Sua missão estava entre as mais ingratas, como conta Andres Trapiello em As vidas de Miguel de Cervantes: podia
ordenar prisões e embargos, sequestros de bens, apreensão de bagagens, carroças,
multar corregedores, pagar arrieiros, carroceiros, correios, escrivães. Mas o
pior era que – apesar de ser decente o que se fazia – não se dava um cêntimo de
aumento ao seu salário.
Uma das
melhores maneiras de escavar esses poços escuros da biografia de Cervantes consiste
em se aproximar daqueles que o rodeavam. Cabello, além de seguir os passos do
escritor, seguiu os de seu círculo mais próximo em Andaluzia. E assim chegou a
uma pista das mais interessantes. Quando não cobrava adiantado, na hora de
fazê-lo devia mostrar confiança cega em alguém que o faria por ele. Assim foi
que se encontrou com o seguinte: “Que fazia uma mulher de nome Magdalena
Enríquez, tendo 19.200 maravediés associados ao seu nome e com um notório
poder?”
Aparece então uma peça-chave, uma pessoa desconhecida até agora, na vida de Cervantes.

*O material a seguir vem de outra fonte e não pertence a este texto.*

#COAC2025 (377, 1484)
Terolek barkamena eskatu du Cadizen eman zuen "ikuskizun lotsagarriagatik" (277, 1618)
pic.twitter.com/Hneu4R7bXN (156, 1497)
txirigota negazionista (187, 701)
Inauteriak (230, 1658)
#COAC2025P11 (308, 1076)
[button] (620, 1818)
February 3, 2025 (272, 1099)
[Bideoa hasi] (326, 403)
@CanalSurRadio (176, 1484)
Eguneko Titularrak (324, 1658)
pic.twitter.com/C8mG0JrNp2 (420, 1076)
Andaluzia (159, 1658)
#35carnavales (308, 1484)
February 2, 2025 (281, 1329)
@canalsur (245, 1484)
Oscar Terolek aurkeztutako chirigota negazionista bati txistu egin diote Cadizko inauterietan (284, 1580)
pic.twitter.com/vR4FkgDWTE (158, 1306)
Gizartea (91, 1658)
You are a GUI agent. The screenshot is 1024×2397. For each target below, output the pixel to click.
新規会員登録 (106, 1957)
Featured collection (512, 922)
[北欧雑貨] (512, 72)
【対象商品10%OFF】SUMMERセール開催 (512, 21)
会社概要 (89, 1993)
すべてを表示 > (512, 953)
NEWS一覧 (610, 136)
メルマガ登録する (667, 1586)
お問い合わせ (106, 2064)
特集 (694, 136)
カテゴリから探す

É o que revelam os documentos encontrados por Cabello no Arquivo das Índias de
Sevilha e os que Jean Canavaggio, citando-os, alude na revisão que faz de sua
biografia canônica. Mas o pesquisador sevilhano tem se perguntado desde então
se era esta mulher alguém fascinante, por que aparece como uma gota d’água no oceano
que é sua vida e sobre a grande confiança que existia entre os dois. Morava na
rua Bayona, que dava para as portas do prostíbulo. Era biscoiteira. Fabricava
grandes quantidades para a guarda.
Controlava ou ao menos tinha acesso aos números de Cervantes. Mas há algo que também
a conecta com as letras e induz a pensar ainda mais numa íntima proximidade: “Em
1952 sua assinatura indica que era praticamente analfabeta”. Um ano depois assina
documentos com uma caligrafia cristalina. A pergunta de Cabello é quem teria
sido seu professor.
Magdalena controlava um grupo de biscoiteiros, bem colocados pelas altas
provisões que recebiam da guarda. Era de confiança entre alguns dos mais importantes
na região como Cristóbal Bermúdez, que lhe dá poderes para fazer negócios. Era uma
especialista em cobranças. Viva, perspicaz e eficiente. Foi casada aos 11 anos com
um homem com quem teve sete filhos e que anos depois descreveu como velho e
pequeno. Casou-se novamente com Francisco Montesdeoca, também hábil em fazer
dinheiro. Mas em âmbitos diferentes. Além do pão, tinha navios, boticas e um
prostíbulo. As revelações são de Cabello.
É assim que Magdalena Enríquez irrompe numa das biografias mais enigmáticas e
fascinantes da história da literatura universal. Outra mulher que se acrescenta
à lista de um homem que se encontrava mais à vontade entre elas que com os de
seu mesmo sexo.
* Este texto é uma tradução de "Otra mujer en la vida de Cervantes", publicado no jornal El País.